Optimistisch zeigte sich auch Karl-Peter Winters. Er zog einen Vergleich mit der Entwicklung in der Softwareindustrie. „Software ist nicht mehr so teuer, dafür ist sie immer tiefer in die Unternehmen hinein getragen worden.“ Ähnliches könnte auch bei den Fachinformationen passieren. „Die Durchdringung wird steigen, vor allem auch mit Produktlösungskonzepten. Der dumme Anwalt wird schlauer, wir verkaufen ihm nicht mehr nur reine Informationen, sondern auch Vorschläge, wie er seinen Fall bearbeiten kann.“ Winters warf auch eine Zahl in den Raum: „Ich rechne mit einem Wachstum von 20 bis 25 Prozent.“ Nicht zuletzt auch deswegen, „weil die Preise letztlich steigen werden“. Es werde schlussendlich nur wenige Anbieter geben, die die umfassenden, von den Kunden geforderten Serviceleistungen bieten könnten. „Und im Oligopol steigen erfahrungsgemäß die Preise.“

Kai Hudetz, Geschäftsführer des Instituts für Handelsforschung, warf ein, dass es vor allem darauf ankomme, „Preismodelle für online zu finden.“ Bislang stünde das „Kostenlos-Modell Internet“ sehr im Vordergrund. Er geht davon aus, dass sich die Umsätze für Fachinformationen reduzieren würden. Die Reduktion werde mehr oder weniger stark ausfallen, je nachdem, wie viele Inhalte künftig kostenlos ins Netz abwanderten.

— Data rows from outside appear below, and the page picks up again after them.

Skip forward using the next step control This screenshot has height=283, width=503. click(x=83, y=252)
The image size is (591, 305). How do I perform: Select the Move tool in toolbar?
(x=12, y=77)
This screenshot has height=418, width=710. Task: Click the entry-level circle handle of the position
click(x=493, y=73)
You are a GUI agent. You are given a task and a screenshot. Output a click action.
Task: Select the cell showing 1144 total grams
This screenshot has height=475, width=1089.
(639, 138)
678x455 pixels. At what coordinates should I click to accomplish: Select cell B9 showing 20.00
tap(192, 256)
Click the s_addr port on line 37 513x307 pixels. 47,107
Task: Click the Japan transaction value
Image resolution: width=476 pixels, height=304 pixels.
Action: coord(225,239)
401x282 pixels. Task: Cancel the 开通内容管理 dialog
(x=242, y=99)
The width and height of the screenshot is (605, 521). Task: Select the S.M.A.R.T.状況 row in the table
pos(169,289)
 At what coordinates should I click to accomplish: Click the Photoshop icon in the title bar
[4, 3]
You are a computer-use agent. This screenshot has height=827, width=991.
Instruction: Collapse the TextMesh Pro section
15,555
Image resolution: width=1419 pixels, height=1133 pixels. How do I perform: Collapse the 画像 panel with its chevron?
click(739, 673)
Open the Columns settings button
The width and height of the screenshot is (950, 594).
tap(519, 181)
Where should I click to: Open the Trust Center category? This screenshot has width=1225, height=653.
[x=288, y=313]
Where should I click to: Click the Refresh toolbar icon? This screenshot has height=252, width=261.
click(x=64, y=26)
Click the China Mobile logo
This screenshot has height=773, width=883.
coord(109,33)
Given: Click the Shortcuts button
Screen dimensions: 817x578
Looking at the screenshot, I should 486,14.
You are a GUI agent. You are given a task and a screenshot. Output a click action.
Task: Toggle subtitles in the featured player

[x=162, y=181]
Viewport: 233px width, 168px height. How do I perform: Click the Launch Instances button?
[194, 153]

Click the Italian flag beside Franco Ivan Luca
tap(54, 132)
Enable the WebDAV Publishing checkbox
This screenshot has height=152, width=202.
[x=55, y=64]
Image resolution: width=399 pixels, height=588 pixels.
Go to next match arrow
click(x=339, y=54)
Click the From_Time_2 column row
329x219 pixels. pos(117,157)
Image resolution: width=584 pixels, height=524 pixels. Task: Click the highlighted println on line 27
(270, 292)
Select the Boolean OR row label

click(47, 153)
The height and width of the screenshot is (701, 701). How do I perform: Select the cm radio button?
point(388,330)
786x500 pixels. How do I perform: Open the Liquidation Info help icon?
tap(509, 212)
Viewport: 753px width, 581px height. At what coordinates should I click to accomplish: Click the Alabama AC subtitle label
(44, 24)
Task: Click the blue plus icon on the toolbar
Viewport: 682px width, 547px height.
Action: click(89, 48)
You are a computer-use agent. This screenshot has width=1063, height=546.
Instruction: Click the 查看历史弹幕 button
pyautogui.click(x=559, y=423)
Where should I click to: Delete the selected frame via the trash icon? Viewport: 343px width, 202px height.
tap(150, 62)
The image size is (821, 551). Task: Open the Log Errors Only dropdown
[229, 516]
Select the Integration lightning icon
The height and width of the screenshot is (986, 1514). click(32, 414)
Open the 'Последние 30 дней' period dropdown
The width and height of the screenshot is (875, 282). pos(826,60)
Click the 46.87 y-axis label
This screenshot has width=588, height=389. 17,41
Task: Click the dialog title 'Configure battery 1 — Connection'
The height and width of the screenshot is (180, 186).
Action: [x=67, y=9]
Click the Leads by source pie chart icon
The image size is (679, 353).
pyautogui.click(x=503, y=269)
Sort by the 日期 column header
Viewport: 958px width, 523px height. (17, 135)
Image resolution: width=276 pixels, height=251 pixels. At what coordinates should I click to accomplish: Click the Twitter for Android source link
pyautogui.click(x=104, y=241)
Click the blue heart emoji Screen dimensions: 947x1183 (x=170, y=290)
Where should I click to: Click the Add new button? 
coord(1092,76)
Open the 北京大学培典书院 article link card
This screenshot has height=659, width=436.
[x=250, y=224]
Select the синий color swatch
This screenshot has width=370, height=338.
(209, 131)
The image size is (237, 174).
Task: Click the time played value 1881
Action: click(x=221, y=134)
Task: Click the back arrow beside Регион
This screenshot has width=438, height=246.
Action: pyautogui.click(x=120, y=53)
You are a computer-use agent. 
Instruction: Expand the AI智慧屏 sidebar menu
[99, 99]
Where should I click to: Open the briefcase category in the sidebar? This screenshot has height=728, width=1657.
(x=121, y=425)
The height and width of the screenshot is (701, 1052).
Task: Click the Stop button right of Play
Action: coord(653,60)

Weil es aber bei der Zukunftskonferenz darum geht, detaillierte Prognosen zu treffen, kam die Arbeitsgruppe zu folgendem Ergebnis: 550 Millionen Euro (Ausgangsbasis 2010: 600 Millionen Euro) werde der Umsatz mit Informationen zu Recht, Wirtschaft und Steuern im Jahr 2025 betragen. Ein Rückgang von rund acht Prozent also.

Bei der Verteilung des Umsatzes erarbeiteten die Diskutanten folgende Werte: 

Buch: 15 Prozent

Zeitschriften: 5 Prozent

Internet: 30 Prozent

Paid Content: 50 Prozent

 

Als zusätzliche, wichtiger werdende Einnahmequelle wurden Veranstaltungen genannt, deren Umsätze von den anderen Positionen abgehen würden.

Bei der Verteilung des Buchumsatzes (82,5 Millionen Euro = 15 Prozent von 550 Millionen Euro) ergab sich in Bezug auf die unterschiedlichen Vertriebswege folgendes Bild:

Buchhandel: 15 Prozent

Versandbuchhandel inkl. Direktvertrieb der Verlage: 70 Prozent

Nebenmärkte: Null Prozent

Institutionelle Aggregatoren: 15 Prozent

Am morgigen Konferenztag werden diese Ergebnisse in weitere Arbeitsgruppen getragen. Dort wird dann untersucht, welche Konsequenzen diese Entwicklungen für die einzelnen Marktakteure mit sich bringen.